With such low reporting rates, barriers to gathering evidence narrows a path to justice that’s already constricted, Bendo said. Research indicates the odds of a case being classified as unfounded increases when an exam is done more than 24 hours after an incident.

“We all have the right to equal access to health care services and also justice,” she said. “And so if both of those rights are being undermined for survivors of sexual assault who are predominantly women or folks from gender minority groups, then that’s an issue.”

The risk, she added, is that other victims could lose trust in the system and avoid seeking justice altogether.

Woodley and Start say sexual assault exams should be available around the clock – even if that means having staff on call.

So does Powell River-Sunshine Coast MLA Nicholas Simons, who attended an intergovernmental meeting in late 2019, where the issue was raised.

“Regardless of the community size, there should be people able and capable of providing that service so that the re-traumatization of people who are victimized doesn’t take place,” he told Coast Reporter.

“When it was obvious that the service wasn’t available 24/7, that’s when you realize this is obviously a need.”

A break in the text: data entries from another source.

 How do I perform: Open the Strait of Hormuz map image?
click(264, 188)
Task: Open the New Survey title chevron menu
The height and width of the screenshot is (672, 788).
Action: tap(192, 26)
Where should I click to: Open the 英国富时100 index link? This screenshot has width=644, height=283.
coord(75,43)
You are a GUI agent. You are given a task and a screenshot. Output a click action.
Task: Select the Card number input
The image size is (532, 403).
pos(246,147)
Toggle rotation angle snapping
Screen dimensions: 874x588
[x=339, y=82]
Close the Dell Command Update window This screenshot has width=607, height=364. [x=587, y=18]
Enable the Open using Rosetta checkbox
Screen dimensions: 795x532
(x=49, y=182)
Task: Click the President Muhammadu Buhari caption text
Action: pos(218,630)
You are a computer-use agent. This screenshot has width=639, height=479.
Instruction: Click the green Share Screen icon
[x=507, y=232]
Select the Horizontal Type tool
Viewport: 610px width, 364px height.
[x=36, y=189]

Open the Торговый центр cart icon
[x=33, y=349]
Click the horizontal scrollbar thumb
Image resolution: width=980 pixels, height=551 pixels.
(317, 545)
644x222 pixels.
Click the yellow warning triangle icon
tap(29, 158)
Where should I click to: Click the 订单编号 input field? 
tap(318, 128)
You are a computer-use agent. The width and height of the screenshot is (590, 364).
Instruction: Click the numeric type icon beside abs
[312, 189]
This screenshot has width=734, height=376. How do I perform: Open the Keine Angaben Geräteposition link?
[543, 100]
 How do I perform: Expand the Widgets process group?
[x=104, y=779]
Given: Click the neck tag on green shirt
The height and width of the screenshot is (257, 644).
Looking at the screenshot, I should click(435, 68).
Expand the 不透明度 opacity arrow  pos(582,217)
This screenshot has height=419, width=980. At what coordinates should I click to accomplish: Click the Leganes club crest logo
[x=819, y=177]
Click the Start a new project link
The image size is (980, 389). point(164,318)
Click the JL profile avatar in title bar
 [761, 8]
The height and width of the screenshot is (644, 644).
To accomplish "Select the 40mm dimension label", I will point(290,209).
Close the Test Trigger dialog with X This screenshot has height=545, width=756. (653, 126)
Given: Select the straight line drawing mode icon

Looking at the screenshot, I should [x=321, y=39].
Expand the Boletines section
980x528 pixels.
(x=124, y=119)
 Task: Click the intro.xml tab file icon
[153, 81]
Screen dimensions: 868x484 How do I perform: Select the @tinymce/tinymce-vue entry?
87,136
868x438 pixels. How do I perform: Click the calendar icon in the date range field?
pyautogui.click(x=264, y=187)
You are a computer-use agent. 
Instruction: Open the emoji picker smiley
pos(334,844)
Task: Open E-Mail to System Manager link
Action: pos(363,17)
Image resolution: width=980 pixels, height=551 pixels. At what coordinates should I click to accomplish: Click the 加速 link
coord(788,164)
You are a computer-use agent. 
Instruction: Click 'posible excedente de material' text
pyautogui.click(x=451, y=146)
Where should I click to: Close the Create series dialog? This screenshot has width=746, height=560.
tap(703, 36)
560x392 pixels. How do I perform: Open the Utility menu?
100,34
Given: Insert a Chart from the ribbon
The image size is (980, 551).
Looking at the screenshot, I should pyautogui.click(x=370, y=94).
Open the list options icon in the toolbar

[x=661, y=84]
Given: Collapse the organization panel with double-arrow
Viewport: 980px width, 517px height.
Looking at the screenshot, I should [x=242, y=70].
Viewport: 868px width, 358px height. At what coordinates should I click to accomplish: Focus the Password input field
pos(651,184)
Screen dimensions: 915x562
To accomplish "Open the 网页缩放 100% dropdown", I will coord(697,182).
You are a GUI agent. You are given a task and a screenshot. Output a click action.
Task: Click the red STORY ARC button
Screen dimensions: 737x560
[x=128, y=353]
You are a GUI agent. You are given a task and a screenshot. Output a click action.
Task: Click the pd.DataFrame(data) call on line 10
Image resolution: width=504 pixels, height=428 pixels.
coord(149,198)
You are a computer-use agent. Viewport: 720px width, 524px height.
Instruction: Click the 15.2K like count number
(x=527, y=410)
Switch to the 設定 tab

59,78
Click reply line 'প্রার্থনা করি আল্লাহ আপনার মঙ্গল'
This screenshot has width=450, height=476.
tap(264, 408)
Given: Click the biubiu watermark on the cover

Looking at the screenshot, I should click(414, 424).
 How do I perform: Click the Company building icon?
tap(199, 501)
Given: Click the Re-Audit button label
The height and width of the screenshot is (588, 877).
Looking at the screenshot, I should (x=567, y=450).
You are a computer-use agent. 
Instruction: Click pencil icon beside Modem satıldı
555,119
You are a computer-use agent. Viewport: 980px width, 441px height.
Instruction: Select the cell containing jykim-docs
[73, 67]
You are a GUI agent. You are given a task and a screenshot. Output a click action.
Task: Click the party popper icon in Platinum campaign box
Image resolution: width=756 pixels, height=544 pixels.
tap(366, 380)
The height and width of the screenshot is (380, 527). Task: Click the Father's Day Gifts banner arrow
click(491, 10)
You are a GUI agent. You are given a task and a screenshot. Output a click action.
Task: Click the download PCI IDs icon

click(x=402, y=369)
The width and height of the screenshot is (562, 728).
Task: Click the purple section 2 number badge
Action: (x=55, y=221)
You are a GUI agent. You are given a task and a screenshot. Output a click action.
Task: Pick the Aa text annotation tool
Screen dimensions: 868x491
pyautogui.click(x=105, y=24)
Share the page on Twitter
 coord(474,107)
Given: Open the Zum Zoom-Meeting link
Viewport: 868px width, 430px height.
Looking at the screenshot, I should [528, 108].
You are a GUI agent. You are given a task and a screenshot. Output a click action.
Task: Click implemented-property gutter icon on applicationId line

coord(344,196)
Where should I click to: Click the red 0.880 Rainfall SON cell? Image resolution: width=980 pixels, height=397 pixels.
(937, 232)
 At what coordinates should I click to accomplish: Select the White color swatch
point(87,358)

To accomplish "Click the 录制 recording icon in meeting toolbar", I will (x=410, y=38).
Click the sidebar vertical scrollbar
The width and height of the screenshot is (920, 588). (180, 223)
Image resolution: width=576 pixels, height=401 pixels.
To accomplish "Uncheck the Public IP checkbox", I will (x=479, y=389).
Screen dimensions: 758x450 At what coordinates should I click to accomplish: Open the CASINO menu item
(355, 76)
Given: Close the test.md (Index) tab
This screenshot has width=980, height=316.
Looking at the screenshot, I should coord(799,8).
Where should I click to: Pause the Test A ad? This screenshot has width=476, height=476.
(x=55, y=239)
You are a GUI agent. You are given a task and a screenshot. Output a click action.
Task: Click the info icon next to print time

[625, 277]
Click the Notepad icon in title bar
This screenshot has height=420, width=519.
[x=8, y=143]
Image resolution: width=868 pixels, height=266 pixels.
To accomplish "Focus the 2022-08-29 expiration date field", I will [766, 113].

VCH director Latham wasn’t able to confirm whether the service would be available around the clock at Sechelt Hospital once the nurses and physicians are fully trained. Instead, she said it would be provided on an “as-needed basis.” The “logistics of the management of our team has yet to be worked out,” she said.

“This is part of our standard of care, from the VCH perspective, thus why we are supporting the training and why we are wanting to get this service up and running as quickly as possible.”

For Marie, however, it’s arrived too late. “You feel humiliated and embarrassed enough as it is, but you definitely feel worse knowing, maybe I shouldn’t even have bothered coming.”